The “Act on the Digitization of the Energy Transition” created more hurdles

Thousands of formalities have so far prevented the breakthrough. There has been a “law on the digitization of the energy transition” since 2016. But especially around the gateways, it created more hurdles than it removed elsewhere. The Federal Office for Information Security had to certify them. However, at least three companies had to offer such measuring systems independently of each other. This statement alone became a Sisyphus task for the authorities. Crazy conditions for shipping made it difficult to ship modern meters at all. In the end, the smart meters were only installed where absolutely necessary. But not in the majority of households. The progress was “too small, too slow, too late,” complains Federal Minister of Economics Robert Habeck (Greens). “We need to drive the energy system smarter.”

The restart should take care of that. The law provides for an “agile rollout”: This means that certified devices can be installed even if they do not yet master all conceivable functions. Software updates should do that later. Gradually, more and more smart meters are to become mandatory over time, initially for customers with an electricity consumption of more than 100,000 kilowatt hours a year, such as commercial enterprises. Consumers with more than 6,000 kilowatt hours follow – those who regularly charge an electric vehicle or operate a heat pump come up with such annual consumption. Even those who generate electricity themselves, for example via a solar system with an output of more than seven kilowatts, will sooner or later have to measure intelligently.

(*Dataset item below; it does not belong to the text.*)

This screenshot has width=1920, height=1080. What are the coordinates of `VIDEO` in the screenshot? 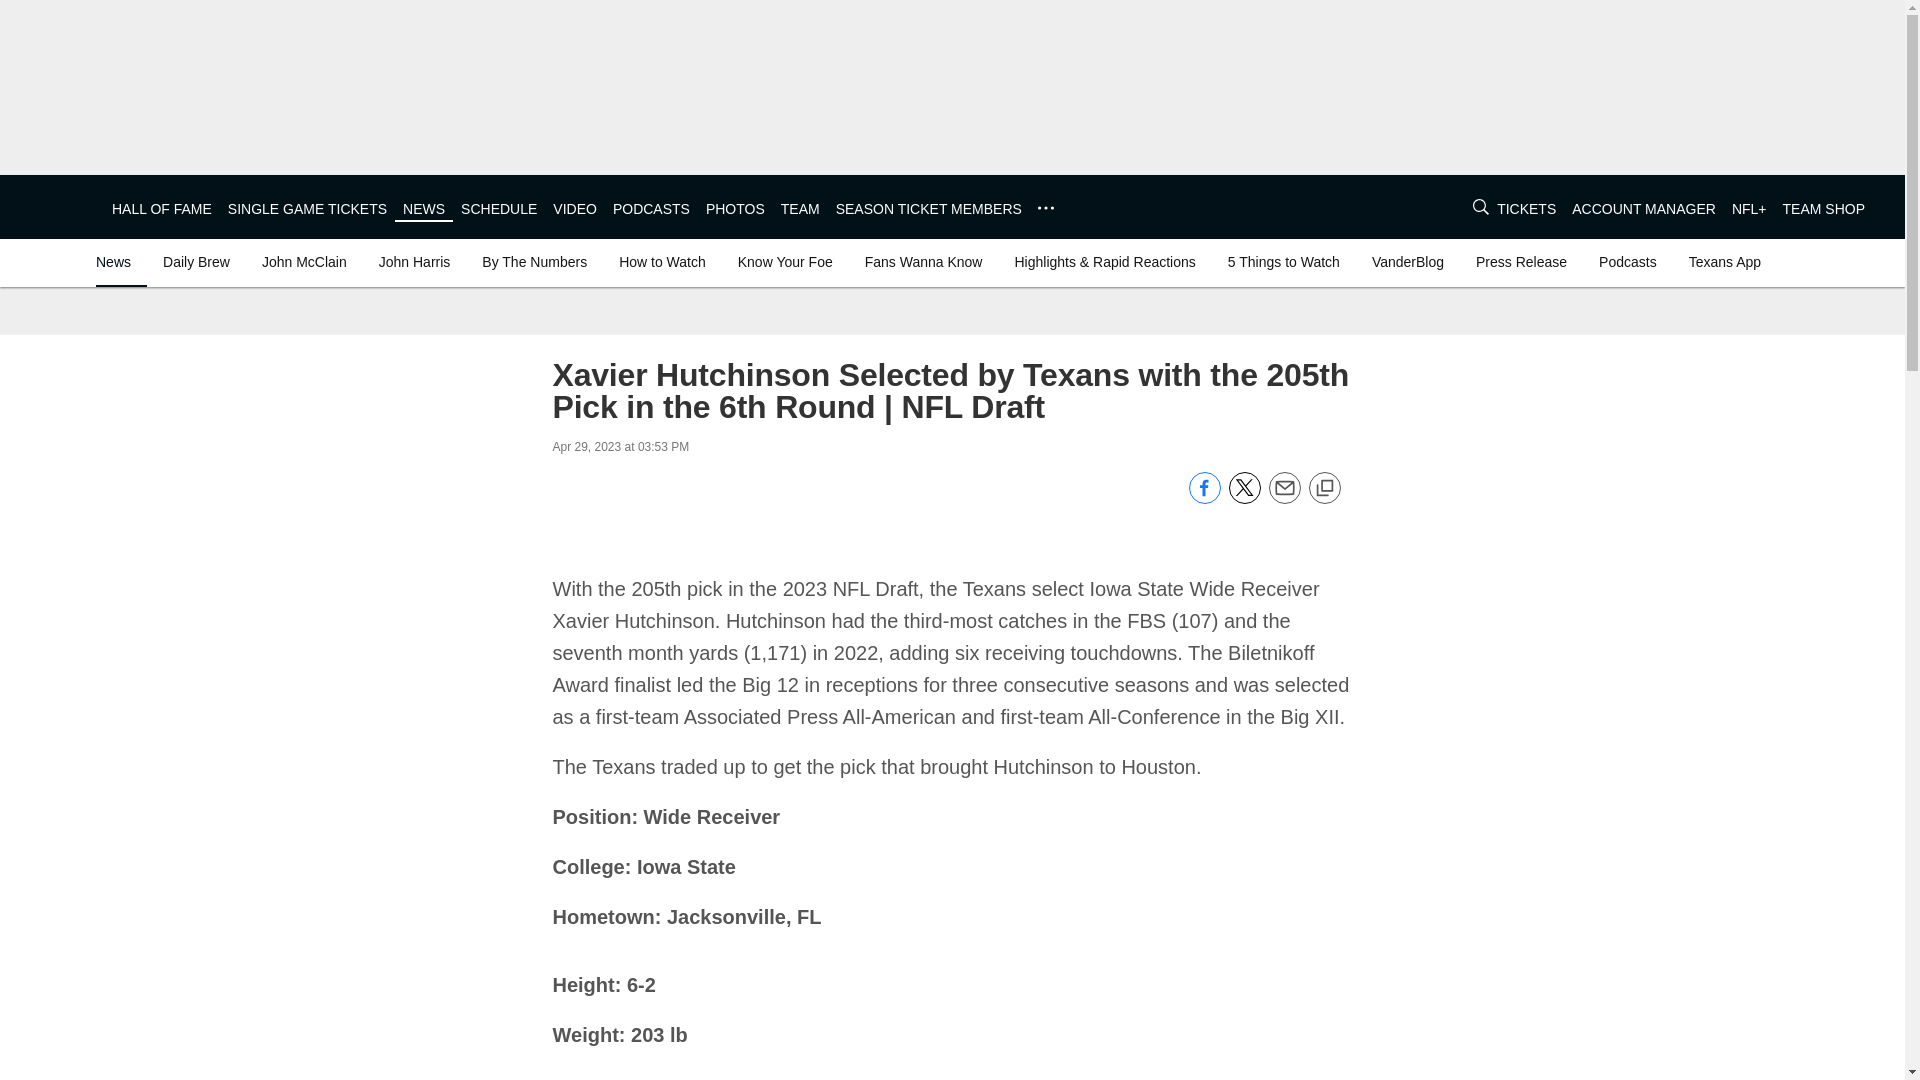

This has advantages for both sides, for electricity customers and grid operators. The latter can more easily reconcile supply and demand for electricity and have a better overview of what is going on and where in their power grid. And electricity customers can enjoy variable tariffs. This makes electricity much cheaper for them at some hours of the day and more expensive at others. If you can adjust your consumption accordingly, you save a lot of money.

Every electricity supplier should have to offer a dynamic tariff

Such fluctuations in the price of electricity already exist. For example, when the wind is blowing or the sun is shining, wholesale electricity prices drop. However, the vast majority of consumers are not aware of this, their contracts are as flexible as a Ferraris meter – namely not at all. From 2025, according to the law, every supplier should now have to offer a dynamic tariff. And every electricity customer should also be able to benefit from an intelligent meter, even if their household consumes less than 6000 kilowatt hours a year – within four months of placing the order. According to the draft law, the intelligent measurement must not cost more than 20 euros per year.

The electricity industry is already afraid that a run on the new measuring devices could complicate their spread. But this is inefficient, warns Kerstin Andreae, head of the industry association BDEW, “because all customer requests would be preferable, regardless of their benefit for the overall system”. The Bundestag must improve. The law is expected to come into force in the spring.